━━━ DATA EXTRACT ━━━

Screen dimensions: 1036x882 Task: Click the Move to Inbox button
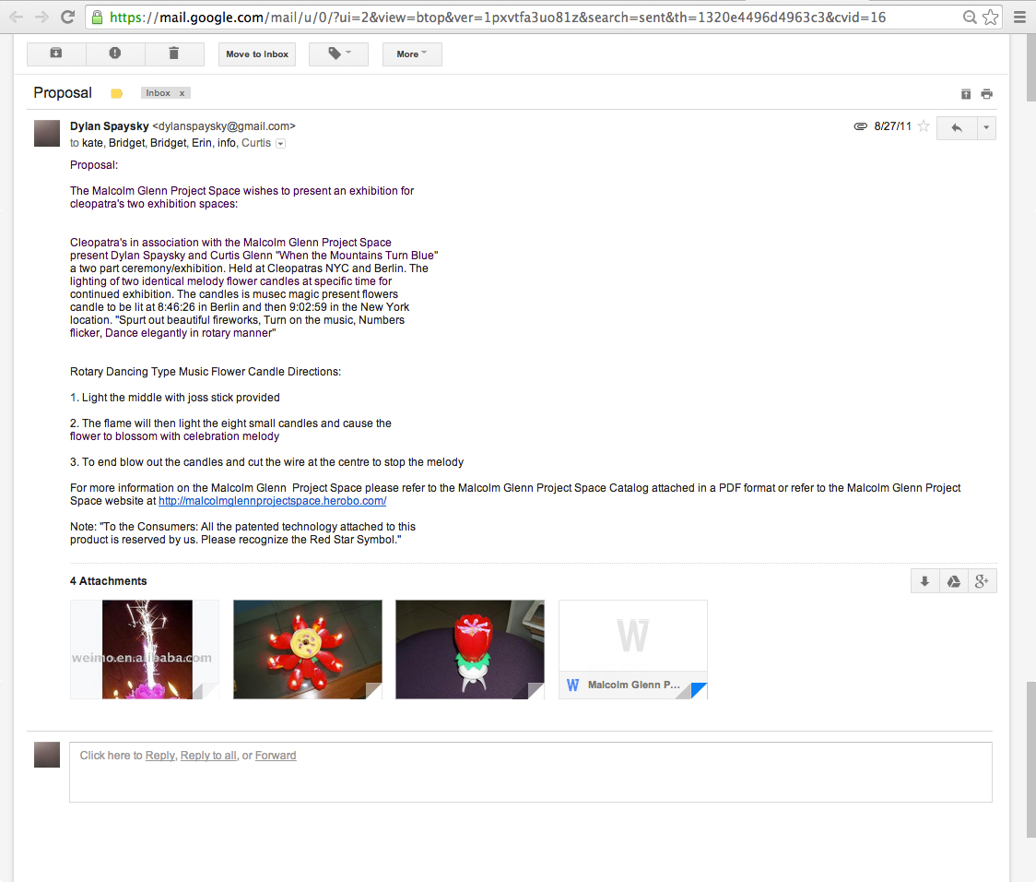pos(257,54)
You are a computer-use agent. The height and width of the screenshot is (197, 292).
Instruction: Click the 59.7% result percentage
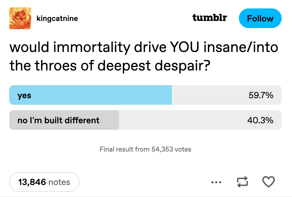coord(261,95)
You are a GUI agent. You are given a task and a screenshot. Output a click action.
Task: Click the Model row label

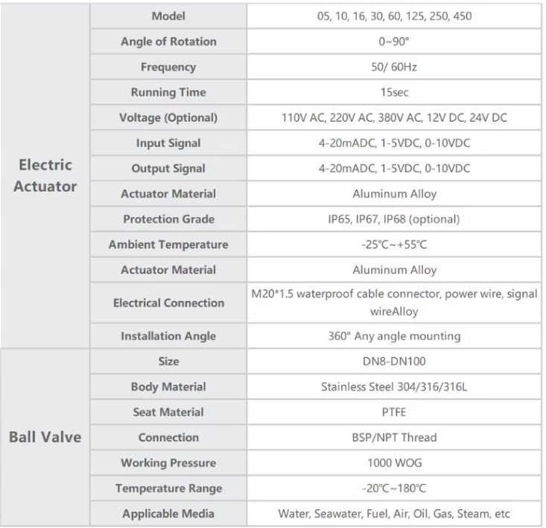coord(168,16)
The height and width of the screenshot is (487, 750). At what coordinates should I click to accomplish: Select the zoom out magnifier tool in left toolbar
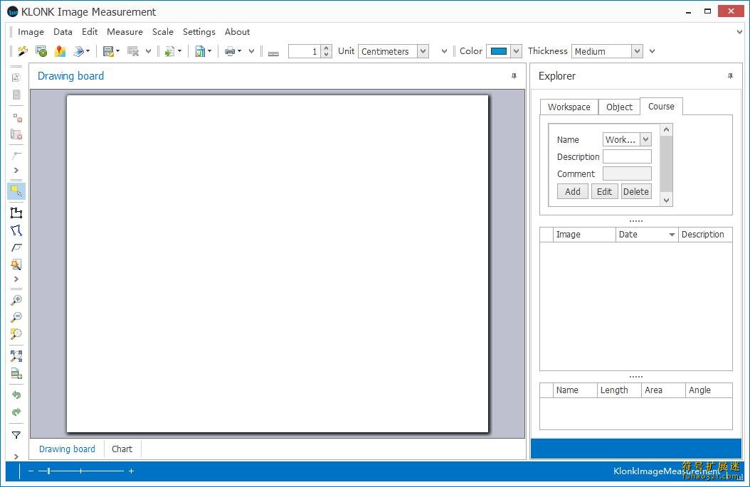[x=16, y=317]
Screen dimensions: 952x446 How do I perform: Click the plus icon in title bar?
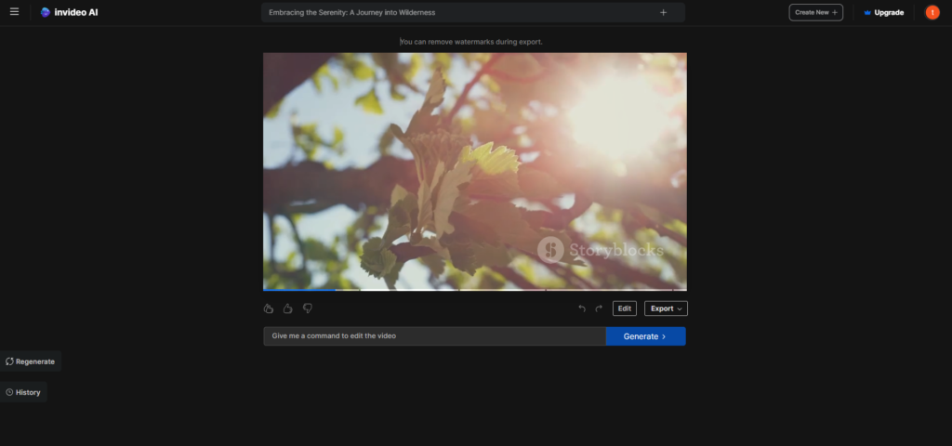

━━━

Leave the pictures out. Transcribe exactly the lines from the one with "Task: Click the Model row label" through the end of the records.

Task: Click the Model row label

coord(168,16)
The height and width of the screenshot is (487, 750). At what coordinates should I click to accomplish: Select the zoom out magnifier tool in left toolbar
[x=16, y=317]
Screen dimensions: 952x446 How do I perform: Click the plus icon in title bar?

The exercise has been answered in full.